President´s statement
2010/11 Operating year – the best since going public.
It is gratifying to be able to report that the 2010/11 financial year was the Group’s best to date. Profit after net finance items amounted to MSEK 137, which is a record, and an increase by 136 percent compared to the year before. The operating margin reached 7.2 percent, the best number ever, and our internal metric for return on working capital reached the goal of 45 percent, which is also the best level since the Company went public. The response from the equity market was very positive, with a gain in the price of the share from SEK 31.50 to SEK 61.75 during the financial year. Together with the dividend, this makes for a total return to the shareholders of just over 100 percent during 2010/11.
Behind these successes are both the improved market situation and our consistently applied long-term strategy. With respect to this strategy, we are seeing that our organisational model with decentralisation and management by objective is becoming increasingly established, we are broadening ourselves into new technology areas with good results, value added rises consistently and we are raising the rate of acquisitions.
Operationally, the year was marked by effective recovery efforts following the recession. Most of the Group’s units raised their sales volumes, increased their value added and strengthened their gross margins. In most cases while retaining the cost base and with a high rate of capital turnover. Here I wish to extend my heart-felt thanks to all dedicated associates for a job fantastically well done, with endless good efforts during the year.
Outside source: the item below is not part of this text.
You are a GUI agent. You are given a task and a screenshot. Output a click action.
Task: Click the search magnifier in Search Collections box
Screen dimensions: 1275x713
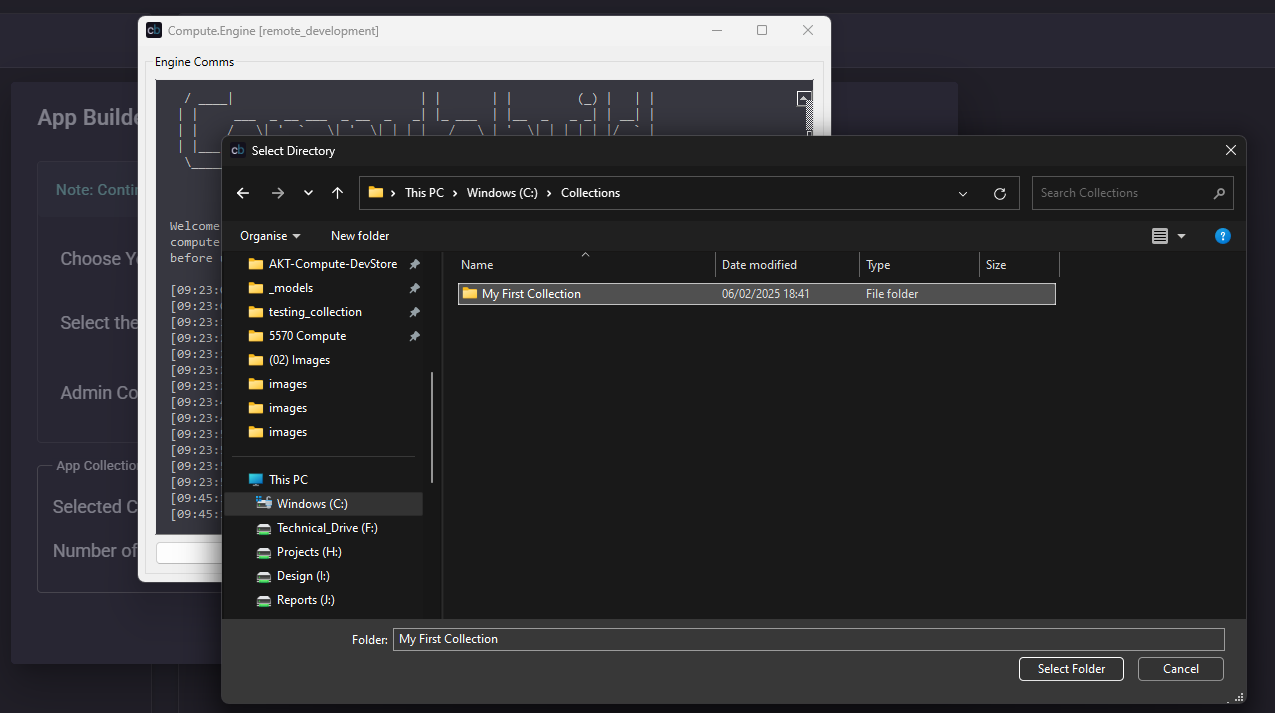(x=1218, y=192)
During the year we have also made more acquisitions than before. Twenty-one profit units at the beginning of the year have become twenty-six during the year and we are quite content with the new additions. These acquisitions mean that the Group’s portfolio of niched technology companies with strong market positions and good profitability is further strengthened. Three of the five acquisitions are product companies and two are value-adding distributors. We are thus raising the value-added component further and the proportion of proprietary products is closing in on 30 percent in the Group. This share was almost non-existent only a few years ago.
Future
When we look ahead we see great potential in continuing to develop Lagercrantz Group along the chosen path. We will continue with our decentralised model, where each unit works with clearly set goals with respect to earnings growth and profitability. Our focus will remain on value added and we will continue to broaden our operations through acquisitions. Medium and high voltage, technical security and electro-mechanics have been examples over the past few years, but we will be open to other areas as well.